== What you need to do ==
Before you write out the listing, remove the pictures; everything else stays exactly as it is.

== Data shown ==
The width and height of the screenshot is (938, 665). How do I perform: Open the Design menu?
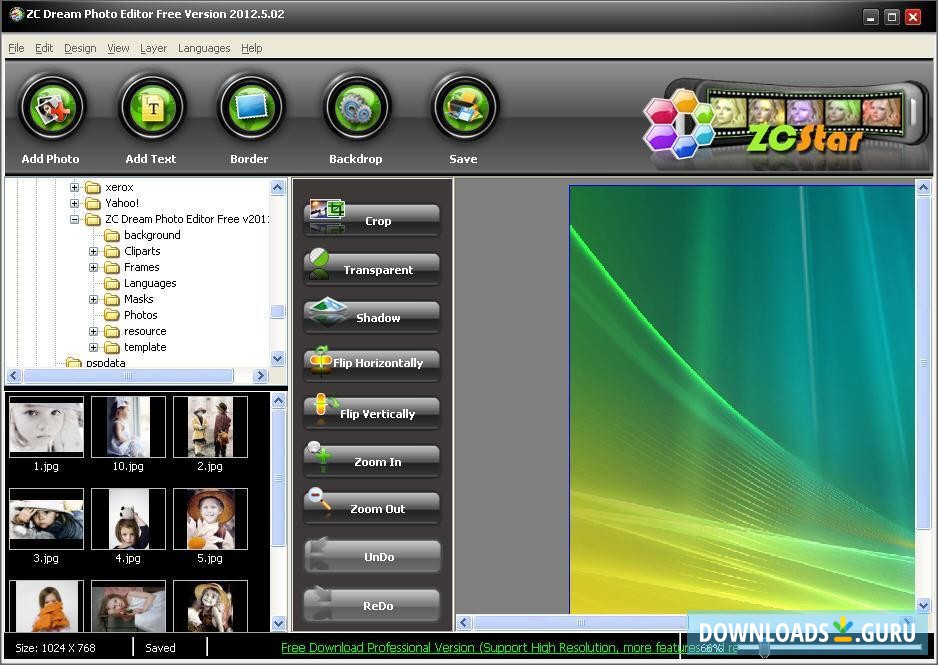pos(79,48)
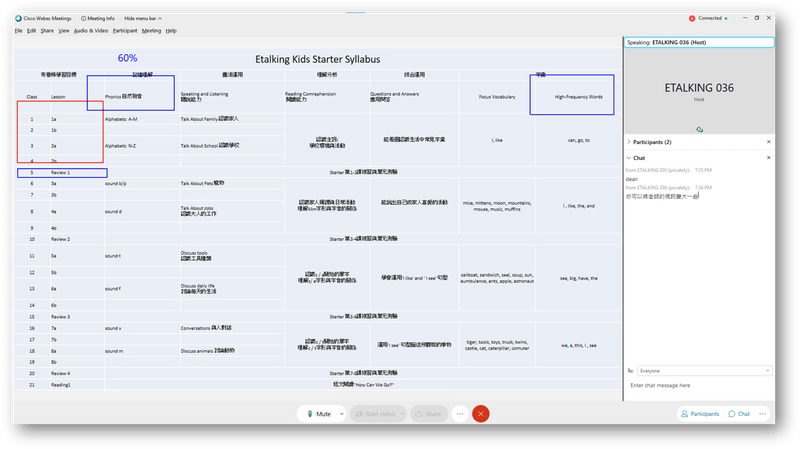Toggle the Chat panel button
The width and height of the screenshot is (800, 449).
coord(739,413)
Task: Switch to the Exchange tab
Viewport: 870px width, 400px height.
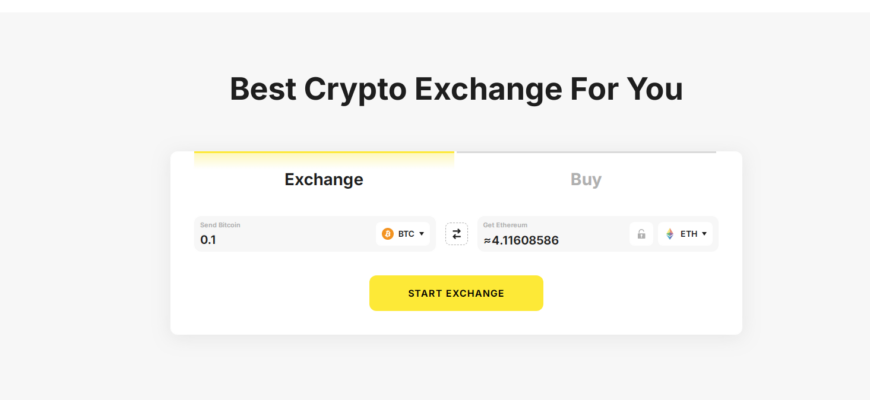Action: (x=324, y=179)
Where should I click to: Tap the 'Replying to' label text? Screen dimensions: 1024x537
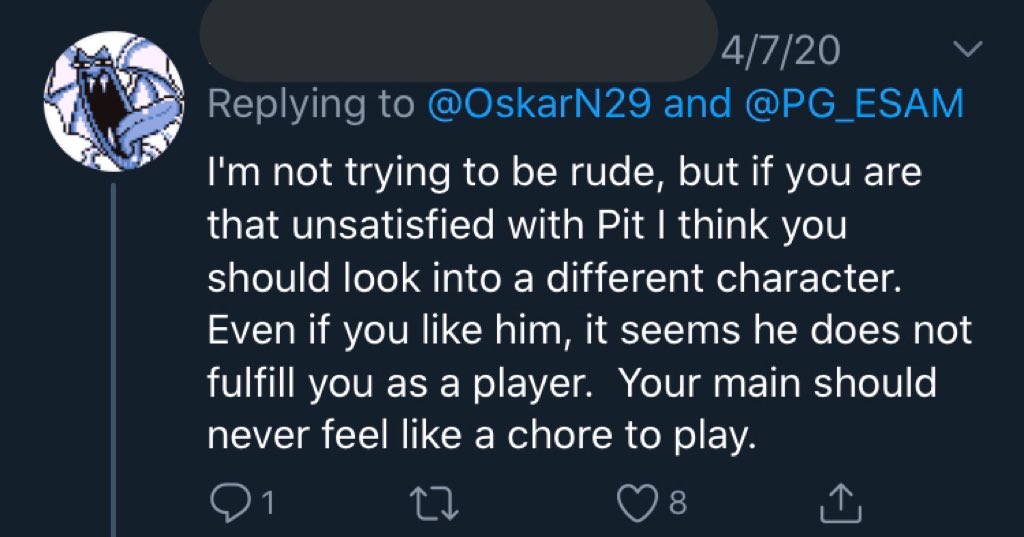[311, 105]
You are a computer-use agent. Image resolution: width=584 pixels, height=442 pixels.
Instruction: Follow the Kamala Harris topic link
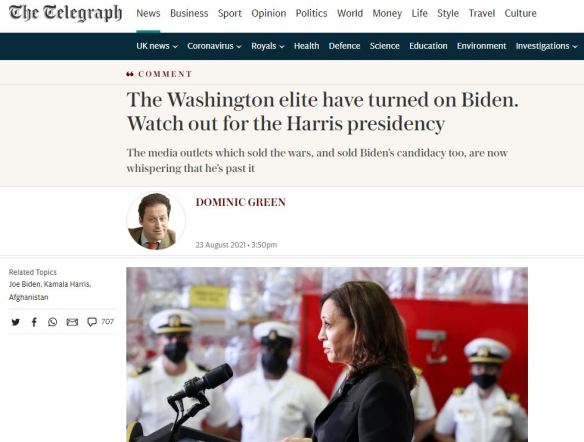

== Solved problem ==
The width and height of the screenshot is (938, 665). How do I perform: Open the Design menu?
pos(79,48)
Toggle the Chat panel button
The width and height of the screenshot is (800, 449).
coord(739,413)
Task: Switch to the Exchange tab
Viewport: 870px width, 400px height.
Action: (x=324, y=179)
Where should I click to: Tap the 'Replying to' label text? Screen dimensions: 1024x537
[311, 105]
You are a computer-use agent. Image resolution: width=584 pixels, height=442 pixels.
Instruction: Follow the Kamala Harris topic link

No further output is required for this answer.